O feminismo se infiltrou entre os mais de 350 piquetes montados no Acampamento Farroupilha, em Porto Alegre.
Desafiando o proverbial machismo do meio tradicionalista, o movimento está representado no parque pelo Piquete das Gurias, onde quem manda são as mulheres e em que, se quiserem participar, os homens têm de dividir as tarefas. Em lugar de patrão, há uma patroa, a engenheira mecânica Iara da Rosa, 63 anos, que dirige o galpão com ajuda da sua esposa, a jornalista Rose Castilhos, de 58 anos.
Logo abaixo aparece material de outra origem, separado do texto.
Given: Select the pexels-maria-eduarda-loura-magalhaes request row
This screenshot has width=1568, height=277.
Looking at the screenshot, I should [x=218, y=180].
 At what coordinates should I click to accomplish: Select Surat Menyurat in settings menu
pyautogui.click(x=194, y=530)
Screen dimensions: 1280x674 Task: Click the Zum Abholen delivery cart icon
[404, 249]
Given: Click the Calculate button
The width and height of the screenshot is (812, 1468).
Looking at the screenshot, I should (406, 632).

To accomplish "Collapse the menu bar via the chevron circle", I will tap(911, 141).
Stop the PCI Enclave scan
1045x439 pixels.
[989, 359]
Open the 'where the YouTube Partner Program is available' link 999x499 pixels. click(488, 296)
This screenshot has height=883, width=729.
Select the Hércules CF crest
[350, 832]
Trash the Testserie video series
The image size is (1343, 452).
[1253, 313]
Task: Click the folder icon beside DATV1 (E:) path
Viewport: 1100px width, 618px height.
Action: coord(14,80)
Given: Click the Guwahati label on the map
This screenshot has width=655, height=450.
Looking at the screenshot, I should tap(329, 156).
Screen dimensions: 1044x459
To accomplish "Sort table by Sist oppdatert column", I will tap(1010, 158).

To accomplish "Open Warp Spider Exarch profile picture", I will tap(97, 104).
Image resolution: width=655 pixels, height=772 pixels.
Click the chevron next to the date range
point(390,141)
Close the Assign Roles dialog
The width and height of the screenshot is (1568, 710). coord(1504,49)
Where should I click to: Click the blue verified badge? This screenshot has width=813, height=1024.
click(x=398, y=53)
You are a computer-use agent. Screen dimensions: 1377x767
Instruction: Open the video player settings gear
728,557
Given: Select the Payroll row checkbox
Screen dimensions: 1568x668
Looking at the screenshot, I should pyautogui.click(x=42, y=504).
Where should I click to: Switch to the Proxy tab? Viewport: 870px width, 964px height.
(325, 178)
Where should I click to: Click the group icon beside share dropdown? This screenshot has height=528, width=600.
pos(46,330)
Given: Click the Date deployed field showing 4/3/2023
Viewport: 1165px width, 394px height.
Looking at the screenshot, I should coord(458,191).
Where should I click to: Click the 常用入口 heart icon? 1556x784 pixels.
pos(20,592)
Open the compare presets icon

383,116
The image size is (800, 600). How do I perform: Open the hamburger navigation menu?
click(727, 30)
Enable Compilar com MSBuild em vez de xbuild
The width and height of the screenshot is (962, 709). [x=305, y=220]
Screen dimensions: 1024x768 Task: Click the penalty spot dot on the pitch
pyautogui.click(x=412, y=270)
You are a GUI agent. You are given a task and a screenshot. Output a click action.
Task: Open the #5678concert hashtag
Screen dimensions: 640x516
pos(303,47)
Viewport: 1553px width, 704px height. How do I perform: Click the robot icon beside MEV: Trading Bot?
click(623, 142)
A criação do piquete — que está ligado à Associação Beneficente Ilê Mulher, dedicada a defender os direitos das mulheres e dos moradores de rua — foi ideia de Iara. Apesar de não se definir como tradicionalista e de não usar qualquer tipo de adereço ou indumentária típica, ela achou importante levar a pauta feminista para dentro do acampamento. Já são 14 anos de presença no Parque Maurício Sirotsky Sobrinho.
— Este é, quase na totalidade, um espaço masculino e machista. E é exatamente por isso, porque o tradicionalismo é um dos ambientes mais associados ao machismo, que viemos. Foi um desafio. Entendemos que o lugar da mulher é onde ela quiser estar. Mas não viemos para o enfrentamento, e sim para construir um novo paradigma. No início, sentimos certa resistência. Hoje somos respeitadas, mas ainda temos muito que caminhar até sermos consideradas iguais. Não podemos ter a ilusão de que o tradicionalismo de raiz quer dar mais espaço para as mulheres. Existe primeira prenda, uma ou outra patroa de CTG, mas na hora do pega para capar, quem manda é o homem — afirma Iara.
O Piquete das Gurias está cercado de peculiaridades. Muitas das atividades culturais envolvem debates sobre o feminismo e o empoderamento feminino. Também é comum que o galpão seja visitado por mulheres vítimas de violência atendidas em um abrigo administrado pela Associação Ilê em Canoas (a entidade tem outro abrigo em Porto Alegre, mas não traz essas mulheres ao parque por receio de que os agressores possam também andar por lá). Como no resto da sociedade, o assédio é uma preocupação no piquete: às vezes o galpão está tomado apenas por mulheres, e algum passante faz comentários inapropriados. Uma das brigas de Iara, no início, era garantir localização em um ponto movimentado, por motivos de segurança.
O piquete também se notabilizou, anos atrás, por uma mobilização contra músicas de teor machista que eram reproduzidas no acampamento. Em uma delas, o cantor dizia que ia ao médico para consertar a esposa, porque ela estava estragada: só paria filhas. O grupo percorreu as ruelas poeirentas, visitando piquete por piquete, para promover uma conscientização.
— Não sei se todo o acampamento parou de tocar aquelas músicas, mas, pelo menos ao redor de nós, pararam — conta Rose, coordenadora do Ilê.
Iara assinala outras singularidades do Piquete das Gurias. Para começar, claro, é um dos raros onde o patrão é do sexo feminino. Mas também quebra o modelo de mulheres na cozinha e homens na churrasqueira. Em geral, quem faz o churrasco no espaço são as mulheres.
No início, os homens eram raros, mas hoje são presença constante. Na tarde deste domingo, quando o acampamento superlotou de visitantes e uma névoa com cheiro de churrasco pairou por horas sobre o parque, o comerciante Sílvio Rivero, 37 anos, petiscava pedaços de carne assada no baluarte feminista. Amante de tradicionalismo, ele elegeu o Piquete das Gurias como seu espaço preferencial.
— O projeto é espetacular. As mulheres têm muita importância na cultura gaúcha, são guerreiras. A diferença deste piquete são os direitos iguais. Aqui temos tarefas, ajudamos a lavar a louça. No início, havia preconceito, os caras diziam: "É bem a tua cara, ir no Piquete das Gurias". Hoje respeitam — afirma Sílvio.
Um casal há 17 anos, Iara e Rose oficializaram o matrimônio no ano passado. Não escondem o relacionamento, mas também não fazem alarde, por entenderem que se deve levantar uma bandeira de cada vez, e a prioridade agora é o feminismo. Ainda assim, sua sexualidade é outro desafio a setores do tradicionalismo, que não lidam bem com a homossexualidade. Quatro anos atrás, para pinçar um exempplo, virou notícia nacional a polêmica em torno de um CTG de Santana do Livramento que havia aceitado sediar uma cerimônia de casamento gay. A iniciativa causou revolta em entidades gauchescas, e o CTG acabou incendiado antes do evento.
— É um ambiente homofóbico. Esses dias, em um piquete aqui ao lado, dois rapazes começaram a dançar. Um homem ameaçou: "Vou pegar um martelo e bater na cabeça de vocês" — relata Iara.